THE artist Christo has died at the age of 84. Famous for his “wrapping” of everything from buildings to cliffs, Bulgarian-born Christo was one of the most controversial artists of the age, and never ceased to surprise and amaze with his installations, most of them huge in scale.
Along with transforming large-scale landmarks, including famous city buildings, Christo and his wife Jeanne-Claude also created monumental works of art in nature.
Having been brought up in a country occupied first by the Nazis and then the Soviets, he championed the cause of artistic freedom, once saying “the work of art is a scream of freedom”.
WHO WAS CHRISTO?
BORN Christo Vladimirov Javacheff in Gabrovo, Bulgaria, in 1935, he spent time in Czechoslovakia – as it then was – as well as Austria and Switzerland, before moving to France. He met Jeanne-Claude Denat de Guillebon in Paris in 1958, and she became pregnant with his child while engaged to another man. Moving eventually
to the USA, they became lifelong collaborators until her death in 2009. Christo always made sure that she was given equal credit for their work, while his generosity towards other collaborators and students made him highly respected in the art world.
Christo always used the term “we” when talking about his work: “It is not only one person’s work, it’s really a partnership and collaboration during all these years.”
He once explained why their work went under his first name.
“The decision to use only the name Christo was made deliberately when we were young,” he said, “because it is difficult for one artist to get established and we wanted to put all the chances on our side.”
He didn’t need to have a genius for publicity when his mammoth artworks got it automatically.
He once wrote: “In 1964, when we first arrived in New York City, I remember vividly seeing the skyline of Manhattan, and our first proposal of 1964 was to wrap two lower Manhattan buildings.
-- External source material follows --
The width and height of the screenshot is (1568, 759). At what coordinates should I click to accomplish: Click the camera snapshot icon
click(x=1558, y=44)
We never got permission.”
WHAT WERE HIS GREATEST AND MOST FAMOUS WORKS?
PROBABLY his most famous work was The Gates in Central Park in New York, which took 26 years to plan and complete by 2005.
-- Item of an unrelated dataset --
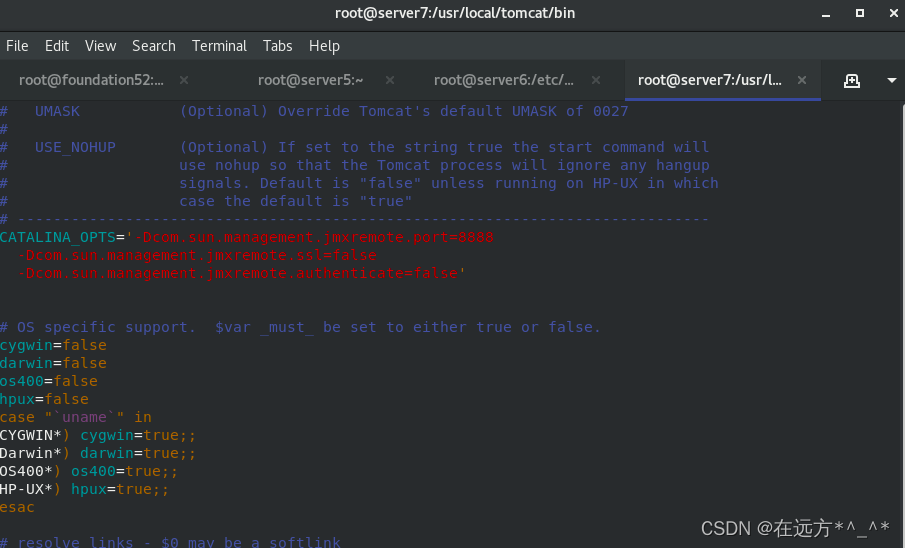Close the root@server6 tab
This screenshot has width=905, height=548.
(596, 80)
It involved 7503 “gates” made of saffron-coloured fabric being placed all over the park – more than 23 miles of material was used.
One of his own favourites was an indoor installation, the Wrapped Floor, at the Museum of Contemporary Art in Chicago in 1968.
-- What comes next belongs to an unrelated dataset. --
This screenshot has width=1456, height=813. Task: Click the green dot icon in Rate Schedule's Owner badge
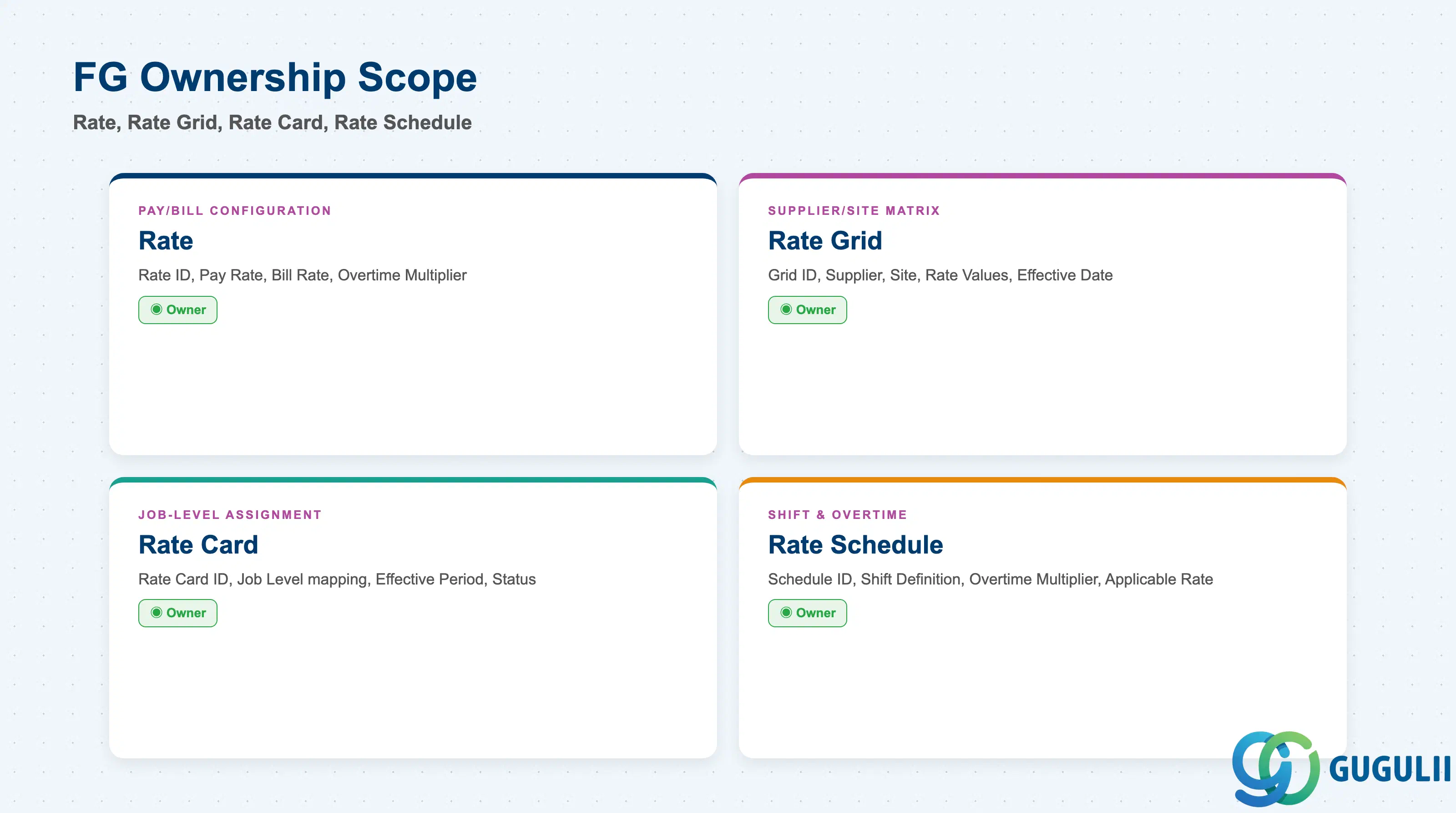tap(786, 613)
The following year they started their first major environmental artwork, Wrapped Coast, in which they covered the cliffs of Little Bay, Australia, in fabric.
At the time, it was the largest single work of art on Earth. Other big ones included Valley Curtain in the USA, wrapping the Pont Neuf in Paris, the Umbrellas in California and Japan, and the 2018 installation on the Serpentine in London.
“It’s very important to understand that we never do the same thing twice,” Christo once said. “Each of our projects is unique ... each project is a unique image.
“We do not know in advance how the work will look. I do preparatory drawings, but they are only projections of our vision.”
Interestingly, he was no great fan of Germany, despite the German government giving him permission to wrap the Reichstag.
His ambition to wrap the Arc de Triomphe is surviving him and should be completed next year.
WHAT IS HIS LEGACY?
CHRISTO famously did not sell photographs and earned no royalties on books, posters, postcards.
Instead he mostly auctioned drawings and images of what a work would look like to fund the actual artwork itself.
Therefore his legacy is the memory and sheer daring of his installations.